Intel joins RISC-V International as a premium member, and I'm pondering about the implications

Lately I’ve been diving down the rabbit hole that is the world of RISC-V.

Today, I read this article on EETimes where it says:

Earlier this week, Intel announced it would join RISC-V International as a premier member. Intel Foundry Services (IFS) will embrace designs built on multiple ISAs in order to compete with foundry giants Taiwan Semiconductor Manufacturing Co. and Samsung. Intel claims to be the only foundry offering IP optimized for x86, Arm and RISC-V.

And further down the article:

Intel’s embrace of RISC-V means developing an ecosystem of its own. To that end, Intel is partnering with key RISC-V players, including CPU designer SiFive, AI accelerator chip company Esperanto, embedded CPU designer Andes Technology and data center CPU designer Ventana Microsystems. The partners will work with Intel to optimize their designs for Intel’s process technologies.

In an ideal world this would be a real boost for the production of consumer-grade RISC-V CPUs. However, the cynic in me ponders if Intel chiefly wants to maximize profits on x86 architecture for as long as possible and possibly to the extent that it would somehow hamper or derail RISC-V development (thinking embrace, extend, extinguish).

I’m curious what y’alls take on this is? :slight_smile:

I think they just want to sell fab capacity to them.

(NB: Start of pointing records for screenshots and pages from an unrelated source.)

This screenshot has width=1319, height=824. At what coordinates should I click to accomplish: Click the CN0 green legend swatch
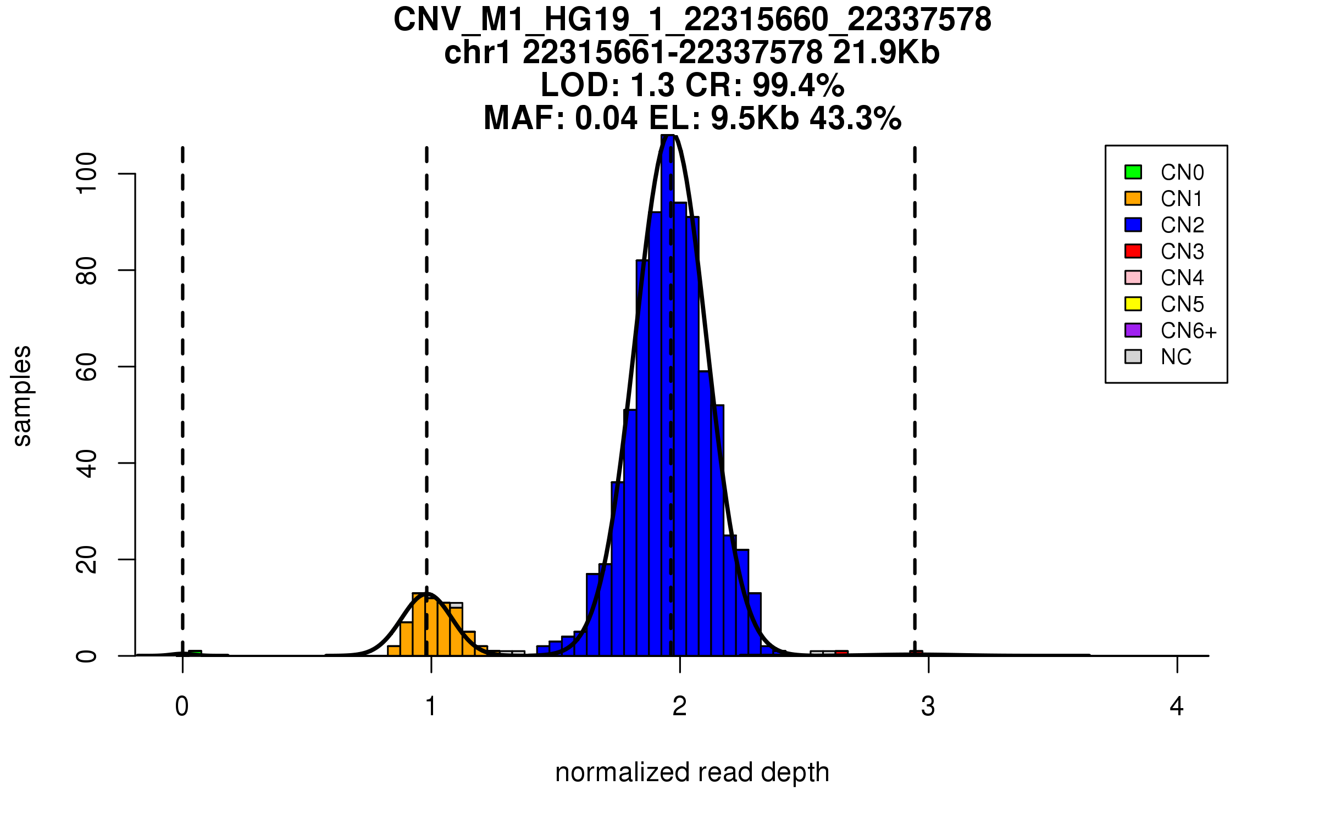(x=1133, y=172)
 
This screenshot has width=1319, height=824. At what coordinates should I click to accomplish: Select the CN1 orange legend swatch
(x=1133, y=198)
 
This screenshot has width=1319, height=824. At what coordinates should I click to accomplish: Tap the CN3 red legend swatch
(x=1133, y=251)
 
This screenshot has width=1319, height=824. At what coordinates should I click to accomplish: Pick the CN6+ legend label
(x=1188, y=331)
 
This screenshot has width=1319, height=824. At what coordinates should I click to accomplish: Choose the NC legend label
(x=1176, y=357)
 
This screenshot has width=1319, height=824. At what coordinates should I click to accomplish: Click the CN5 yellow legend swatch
(x=1133, y=304)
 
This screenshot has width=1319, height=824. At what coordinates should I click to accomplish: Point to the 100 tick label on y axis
(x=86, y=174)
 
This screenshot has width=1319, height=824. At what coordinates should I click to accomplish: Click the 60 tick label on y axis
(x=86, y=367)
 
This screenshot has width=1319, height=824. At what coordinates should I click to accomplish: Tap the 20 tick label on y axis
(x=86, y=560)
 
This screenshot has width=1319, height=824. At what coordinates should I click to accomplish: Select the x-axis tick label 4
(x=1177, y=706)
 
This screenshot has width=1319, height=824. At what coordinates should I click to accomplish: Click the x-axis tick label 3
(x=928, y=706)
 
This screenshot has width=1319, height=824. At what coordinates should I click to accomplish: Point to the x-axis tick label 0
(x=182, y=706)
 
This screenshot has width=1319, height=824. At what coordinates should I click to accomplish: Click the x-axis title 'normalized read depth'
(x=692, y=772)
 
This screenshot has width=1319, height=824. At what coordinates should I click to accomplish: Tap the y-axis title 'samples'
(x=22, y=396)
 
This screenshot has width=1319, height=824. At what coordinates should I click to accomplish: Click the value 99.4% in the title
(x=798, y=86)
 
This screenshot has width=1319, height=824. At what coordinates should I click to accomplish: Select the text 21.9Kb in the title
(x=886, y=53)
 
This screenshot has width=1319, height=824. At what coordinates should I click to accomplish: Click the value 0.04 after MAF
(x=606, y=119)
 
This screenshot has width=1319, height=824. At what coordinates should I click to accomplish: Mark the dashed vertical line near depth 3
(x=915, y=385)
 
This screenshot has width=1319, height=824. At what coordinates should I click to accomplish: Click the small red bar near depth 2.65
(x=841, y=653)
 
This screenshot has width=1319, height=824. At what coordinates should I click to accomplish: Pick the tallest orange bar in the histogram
(x=419, y=625)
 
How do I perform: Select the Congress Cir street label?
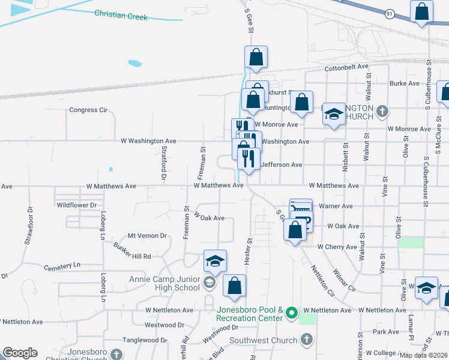point(88,110)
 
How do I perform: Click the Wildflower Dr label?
point(76,205)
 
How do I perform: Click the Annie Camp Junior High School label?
point(164,283)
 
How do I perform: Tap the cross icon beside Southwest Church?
point(307,340)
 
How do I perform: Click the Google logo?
point(20,353)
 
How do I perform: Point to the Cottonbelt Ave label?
point(346,68)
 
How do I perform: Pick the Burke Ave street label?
point(403,83)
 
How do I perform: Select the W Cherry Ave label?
point(337,247)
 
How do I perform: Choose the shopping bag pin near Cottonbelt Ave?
point(256,58)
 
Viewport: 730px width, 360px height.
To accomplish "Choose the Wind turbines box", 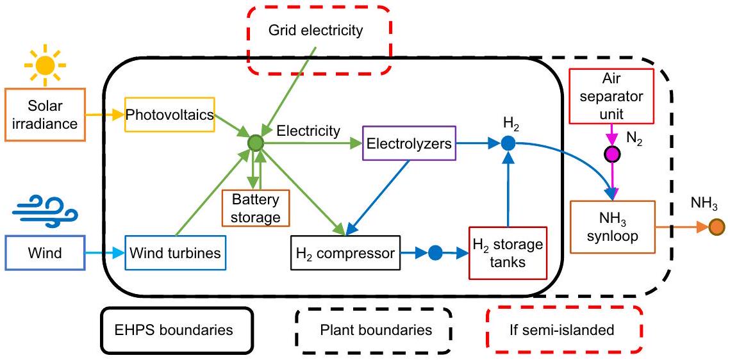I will pos(175,253).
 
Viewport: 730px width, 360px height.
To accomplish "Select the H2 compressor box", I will pos(345,253).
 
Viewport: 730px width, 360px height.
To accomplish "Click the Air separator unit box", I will pos(611,95).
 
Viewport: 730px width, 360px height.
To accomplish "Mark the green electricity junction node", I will pos(256,143).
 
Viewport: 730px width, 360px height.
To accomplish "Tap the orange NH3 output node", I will pos(717,226).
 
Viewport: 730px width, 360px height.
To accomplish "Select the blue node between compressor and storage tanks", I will pos(435,253).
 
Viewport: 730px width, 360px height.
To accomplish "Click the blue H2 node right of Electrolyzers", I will pos(508,143).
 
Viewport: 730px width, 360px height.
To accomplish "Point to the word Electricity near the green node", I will pos(308,131).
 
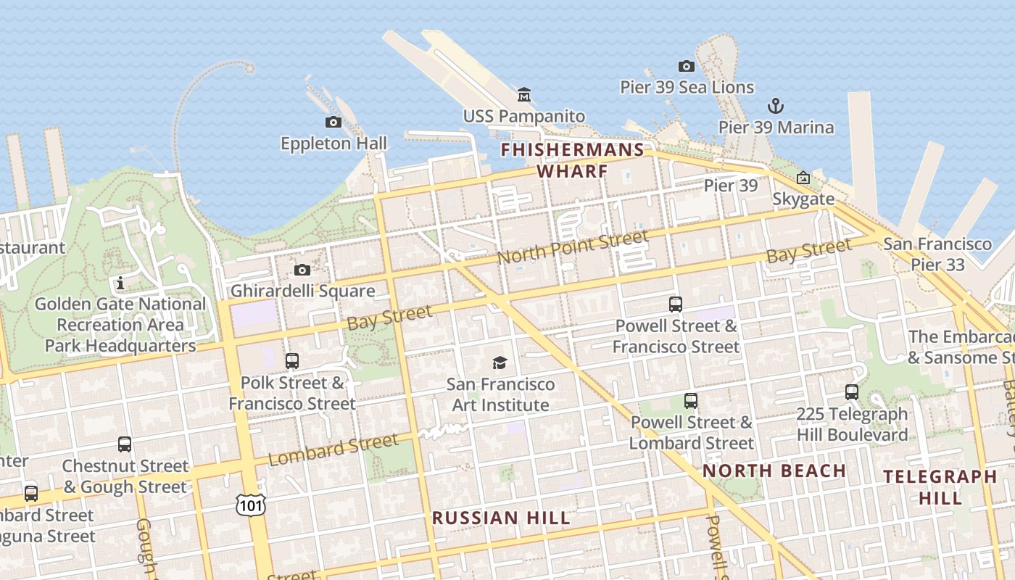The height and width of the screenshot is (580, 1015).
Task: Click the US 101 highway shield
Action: click(x=250, y=505)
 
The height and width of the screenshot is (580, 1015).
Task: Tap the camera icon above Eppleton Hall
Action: click(x=334, y=122)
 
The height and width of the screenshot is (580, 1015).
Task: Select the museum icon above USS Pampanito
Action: click(x=524, y=94)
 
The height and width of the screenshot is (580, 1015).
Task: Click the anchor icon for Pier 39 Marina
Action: click(x=776, y=106)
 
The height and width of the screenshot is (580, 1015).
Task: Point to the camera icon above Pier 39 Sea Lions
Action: click(x=687, y=66)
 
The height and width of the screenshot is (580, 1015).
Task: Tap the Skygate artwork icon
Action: click(x=803, y=178)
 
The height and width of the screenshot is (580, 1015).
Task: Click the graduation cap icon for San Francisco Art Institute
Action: click(x=500, y=362)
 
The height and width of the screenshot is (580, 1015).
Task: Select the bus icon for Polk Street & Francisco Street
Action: click(x=292, y=360)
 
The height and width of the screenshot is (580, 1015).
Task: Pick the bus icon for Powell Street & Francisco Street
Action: click(x=676, y=304)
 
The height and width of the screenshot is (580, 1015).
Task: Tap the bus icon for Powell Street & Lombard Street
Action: click(x=691, y=400)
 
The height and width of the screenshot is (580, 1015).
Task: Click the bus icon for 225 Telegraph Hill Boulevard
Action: click(x=852, y=392)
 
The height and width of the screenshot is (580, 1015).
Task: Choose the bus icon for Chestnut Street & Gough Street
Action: click(x=125, y=444)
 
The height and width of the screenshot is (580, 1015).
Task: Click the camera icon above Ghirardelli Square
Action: click(x=302, y=270)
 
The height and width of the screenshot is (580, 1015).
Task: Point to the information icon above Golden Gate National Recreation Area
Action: click(x=120, y=283)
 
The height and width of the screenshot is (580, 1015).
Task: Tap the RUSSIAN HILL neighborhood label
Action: click(x=501, y=518)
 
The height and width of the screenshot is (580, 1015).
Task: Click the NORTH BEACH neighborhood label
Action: click(x=774, y=471)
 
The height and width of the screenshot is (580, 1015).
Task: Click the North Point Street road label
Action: click(x=572, y=248)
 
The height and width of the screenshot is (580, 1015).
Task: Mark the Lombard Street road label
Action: click(x=334, y=450)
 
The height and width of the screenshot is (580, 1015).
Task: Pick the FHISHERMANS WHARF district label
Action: click(x=572, y=160)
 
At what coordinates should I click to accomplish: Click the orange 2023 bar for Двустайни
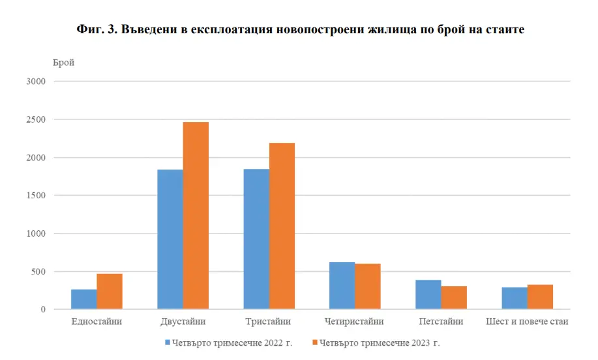click(x=196, y=215)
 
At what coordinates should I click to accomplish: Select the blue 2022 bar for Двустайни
click(x=170, y=239)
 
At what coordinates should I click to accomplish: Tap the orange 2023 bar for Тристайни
click(x=282, y=226)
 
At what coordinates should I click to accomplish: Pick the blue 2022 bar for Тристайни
click(x=256, y=239)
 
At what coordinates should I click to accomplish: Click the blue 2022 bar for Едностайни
click(x=84, y=299)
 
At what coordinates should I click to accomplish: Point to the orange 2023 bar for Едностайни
click(x=110, y=292)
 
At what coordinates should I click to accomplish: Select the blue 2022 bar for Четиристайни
click(x=342, y=286)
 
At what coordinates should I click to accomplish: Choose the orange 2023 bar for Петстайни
click(x=454, y=297)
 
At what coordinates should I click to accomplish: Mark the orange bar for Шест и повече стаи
click(x=540, y=297)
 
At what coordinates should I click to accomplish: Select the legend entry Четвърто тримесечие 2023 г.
click(x=381, y=342)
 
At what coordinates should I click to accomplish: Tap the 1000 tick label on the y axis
click(x=37, y=233)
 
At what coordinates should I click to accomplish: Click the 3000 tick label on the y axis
click(x=37, y=82)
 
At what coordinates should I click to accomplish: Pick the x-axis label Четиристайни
click(x=355, y=322)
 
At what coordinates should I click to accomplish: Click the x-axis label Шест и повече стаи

I dont think they’re on to some MS style EEE, at least not yet. If they sell shit tier chips to the designers, they lose face in that by looking weak and afraid. They could be just playing it safe, just in case Apple and their M1/M2 style architecture becomes the future and they might need something that isnt x86 and ARM to fall back on. Besides, the real future is Quantum compute and I dont think ARM or RISC-V has a response for those yet.